**Pixel coordinate grounding data**
________________________________________

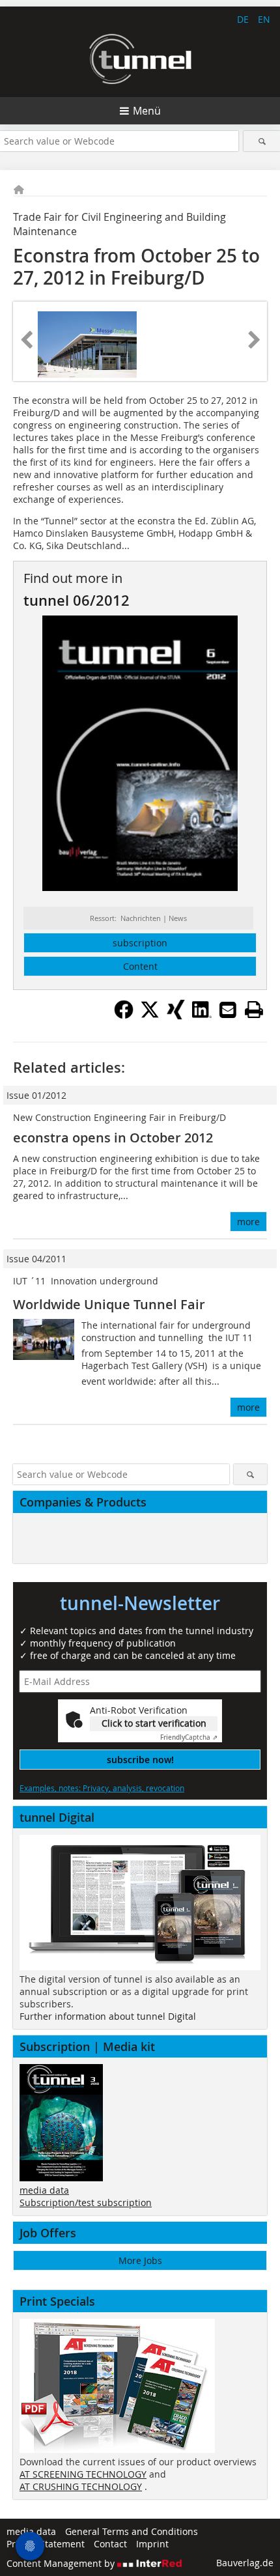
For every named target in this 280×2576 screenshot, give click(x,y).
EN (264, 19)
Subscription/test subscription (86, 2202)
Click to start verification (154, 1723)
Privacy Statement (46, 2544)
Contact (110, 2544)
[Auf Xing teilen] (176, 1015)
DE (243, 19)
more (248, 1221)
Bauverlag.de (244, 2562)
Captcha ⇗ (188, 1737)
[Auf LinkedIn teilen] (202, 1015)
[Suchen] (262, 141)
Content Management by (62, 2563)
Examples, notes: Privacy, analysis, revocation (102, 1788)
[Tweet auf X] (150, 1015)
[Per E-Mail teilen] (228, 1009)
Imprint (152, 2544)
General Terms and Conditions (131, 2531)
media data (44, 2190)
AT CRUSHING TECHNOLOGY (81, 2486)
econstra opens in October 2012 (113, 1137)
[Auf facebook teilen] (124, 1015)
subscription (140, 943)
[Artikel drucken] (254, 1009)
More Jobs (140, 2260)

________________________________________

**Problem details**
Nothing but the records above, retyped exactly and stripped of images, should appear in the answer.

**Completed task**
For every named target in this 280×2576 screenshot, give click(x,y).
EN (264, 19)
Subscription/test subscription (86, 2202)
Click to start verification (154, 1723)
Privacy Statement (46, 2544)
Contact (110, 2544)
[Auf Xing teilen] (176, 1015)
DE (243, 19)
more (248, 1221)
Bauverlag.de (244, 2562)
Captcha ⇗ (188, 1737)
[Auf LinkedIn teilen] (202, 1015)
[Suchen] (262, 141)
Content Management by (62, 2563)
Examples, notes: Privacy, analysis, revocation (102, 1788)
[Tweet auf X] (150, 1015)
[Per E-Mail teilen] (228, 1009)
Imprint (152, 2544)
General Terms and Conditions (131, 2531)
media data (44, 2190)
AT CRUSHING TECHNOLOGY (81, 2486)
econstra opens in October 2012 (113, 1137)
[Auf facebook teilen] (124, 1015)
subscription (140, 943)
[Artikel drucken] (254, 1009)
More Jobs (140, 2260)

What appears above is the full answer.